L’État haïtien est-il en train de promouvoir les constructions anarchiques ?

Malgré les pertes et les dégâts causés par le tremblement de terre du 12 janvier 2010, le peuple haïtien semble n’avoir rien appris de ses constructions anarchiques. Au mépris des informations disponibles sur les failles sismiques et la vulnérabilité du sol dans le centre-ville, la population ignore la menace. L’État, qui devrait donner le ton, se livre lui aussi à la construction de bâtiments non appropriés à certains types de sol.

Publié le 2018-09-26 | Le Nouvelliste

L’ingénieur géologue Claude Prépetit, qui intervenait à l’émission Dèyè Kay sur Télé 20, a dénoncé la construction des bâtiments administratifs du centre-ville en dehors des recommandations de l’étude de microzonage. « C'est une série de bâtiments érigés de manière ponctuelle et non pas suivant un plan d’ensemble. De plus, ce sont des bâtiments de six ou sept étages échafaudés dans des zones non recommandées », déclare l’ingénieur.

M. Prépetit a fait savoir que certains de ces édifices ont été construits par des firmes dominicaines en dehors de la supervision du ministère des Travaux publics. Il dénonce cette fâcheuse habitude des dirigeants haïtiens qui, face à un problème donné, créent des commissions qui agissent en dehors des institutions de contrôle.

Selon les explications du scientifique, tout ce qu’il faut savoir sur les types de sédimentation dans le centre-ville de Port-au-Prince, la typologie des sols (les types de construction adaptés aux différents types de sols) ou autres, se trouve dans le document de l’étude de microzonage. « On est condamné à une perpétuelle reconstruction si on ne tient pas compte de ces recommandations », a martelé l’ingénieur Claude Prépetit.

D’après les responsables de chantier d’un bâtiment administratif, récemment visité par l’ingénieur géologue, ils appliquent des normes de construction internationales. « L’International Building Code comprend des codes basés sur la construction aux États-Unis, particulièrement en Californie, alors qu’au bicentenaire et au Champ de Mars il y a un type de sol qui n’existe pas en Californie ». Selon les précisions de Claude Prépetit, il se pourrait bien que ces bâtiments ne répondent pas à la spécificité sismique locale. « Seul le prochain tremblement de terre décidera de leur sort », a ajouté le numéro un du Bureau des mines et de l’énergie.
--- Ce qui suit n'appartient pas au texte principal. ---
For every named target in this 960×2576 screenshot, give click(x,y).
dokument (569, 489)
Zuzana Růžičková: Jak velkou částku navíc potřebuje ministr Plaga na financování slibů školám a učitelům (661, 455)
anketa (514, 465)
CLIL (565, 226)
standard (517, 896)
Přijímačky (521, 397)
Il y a deux ans, l’étude, qui a coûté à l’État haïtien près d’un million de dollars américains, a été remise aux instances qui l’ont commanditée pour une appropriation et une application en bonne et due forme des recommandations. Cette étude était une réponse aux différentes propositions de reconstruction faites après le 12 janvier 2010. Malheureusement, aujourd’hui encore, pire qu'hier, la reconstruction se fait de façon ponctuelle au centre-ville avec bâtiments érigés totalement en dehors des exigences du microzonage, dénonce l’ingénieur Prépetit.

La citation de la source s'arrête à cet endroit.